Work instruction
Beneath this instruction is a block of data; output from it exactly the lines that run from the one containing "The width and height of the screenshot is (291, 328)." through the one containing "The height and", inclusive.

Input for this task
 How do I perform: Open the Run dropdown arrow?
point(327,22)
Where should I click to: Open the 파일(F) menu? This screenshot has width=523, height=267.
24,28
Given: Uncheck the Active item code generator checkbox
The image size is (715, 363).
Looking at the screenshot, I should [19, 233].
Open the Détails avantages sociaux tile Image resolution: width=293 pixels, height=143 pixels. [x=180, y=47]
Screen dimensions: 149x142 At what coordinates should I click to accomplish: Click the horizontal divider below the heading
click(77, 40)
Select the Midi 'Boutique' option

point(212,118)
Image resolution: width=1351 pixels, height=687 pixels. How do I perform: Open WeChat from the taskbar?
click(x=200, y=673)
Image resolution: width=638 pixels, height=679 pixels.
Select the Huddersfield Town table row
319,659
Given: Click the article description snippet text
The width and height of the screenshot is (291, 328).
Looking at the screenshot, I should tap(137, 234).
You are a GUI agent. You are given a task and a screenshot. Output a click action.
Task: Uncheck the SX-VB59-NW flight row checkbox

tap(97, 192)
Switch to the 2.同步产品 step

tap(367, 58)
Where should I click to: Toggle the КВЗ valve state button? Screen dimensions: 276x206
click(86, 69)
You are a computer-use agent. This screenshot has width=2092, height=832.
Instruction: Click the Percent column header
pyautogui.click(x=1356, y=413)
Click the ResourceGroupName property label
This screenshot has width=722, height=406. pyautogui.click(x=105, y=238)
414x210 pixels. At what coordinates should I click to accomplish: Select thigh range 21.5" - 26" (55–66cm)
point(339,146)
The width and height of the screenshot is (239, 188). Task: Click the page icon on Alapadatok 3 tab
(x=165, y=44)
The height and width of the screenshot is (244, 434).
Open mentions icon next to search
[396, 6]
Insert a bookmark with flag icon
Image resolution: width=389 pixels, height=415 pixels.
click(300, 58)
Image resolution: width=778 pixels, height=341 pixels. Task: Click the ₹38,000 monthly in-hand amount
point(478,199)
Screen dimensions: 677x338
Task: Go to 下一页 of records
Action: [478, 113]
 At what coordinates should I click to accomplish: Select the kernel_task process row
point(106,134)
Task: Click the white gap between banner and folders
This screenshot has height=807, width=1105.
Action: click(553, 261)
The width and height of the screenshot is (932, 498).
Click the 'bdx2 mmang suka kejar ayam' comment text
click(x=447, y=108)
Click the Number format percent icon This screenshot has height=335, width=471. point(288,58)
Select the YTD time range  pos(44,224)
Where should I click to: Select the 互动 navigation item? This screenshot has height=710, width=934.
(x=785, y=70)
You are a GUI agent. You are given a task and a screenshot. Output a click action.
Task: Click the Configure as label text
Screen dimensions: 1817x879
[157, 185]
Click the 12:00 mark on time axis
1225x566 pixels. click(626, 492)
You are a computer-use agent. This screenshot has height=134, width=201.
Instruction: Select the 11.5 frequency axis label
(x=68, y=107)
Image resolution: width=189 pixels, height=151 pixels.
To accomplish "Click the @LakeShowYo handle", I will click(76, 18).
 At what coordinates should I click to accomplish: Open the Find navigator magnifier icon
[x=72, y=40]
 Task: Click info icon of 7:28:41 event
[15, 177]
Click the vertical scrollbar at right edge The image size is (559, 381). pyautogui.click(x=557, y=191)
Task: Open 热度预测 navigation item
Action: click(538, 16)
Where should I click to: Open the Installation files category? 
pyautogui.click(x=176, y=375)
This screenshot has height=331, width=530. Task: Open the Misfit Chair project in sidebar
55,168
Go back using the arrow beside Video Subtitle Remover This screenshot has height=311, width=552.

Output for this task
The width and height of the screenshot is (291, 328).
Looking at the screenshot, I should tap(137, 234).
You are a GUI agent. You are given a task and a screenshot. Output a click action.
Task: Uncheck the SX-VB59-NW flight row checkbox

tap(97, 192)
Switch to the 2.同步产品 step

tap(367, 58)
Where should I click to: Toggle the КВЗ valve state button? Screen dimensions: 276x206
click(86, 69)
You are a computer-use agent. This screenshot has width=2092, height=832.
Instruction: Click the Percent column header
pyautogui.click(x=1356, y=413)
Click the ResourceGroupName property label
This screenshot has width=722, height=406. pyautogui.click(x=105, y=238)
414x210 pixels. At what coordinates should I click to accomplish: Select thigh range 21.5" - 26" (55–66cm)
point(339,146)
The width and height of the screenshot is (239, 188). Task: Click the page icon on Alapadatok 3 tab
(x=165, y=44)
The height and width of the screenshot is (244, 434).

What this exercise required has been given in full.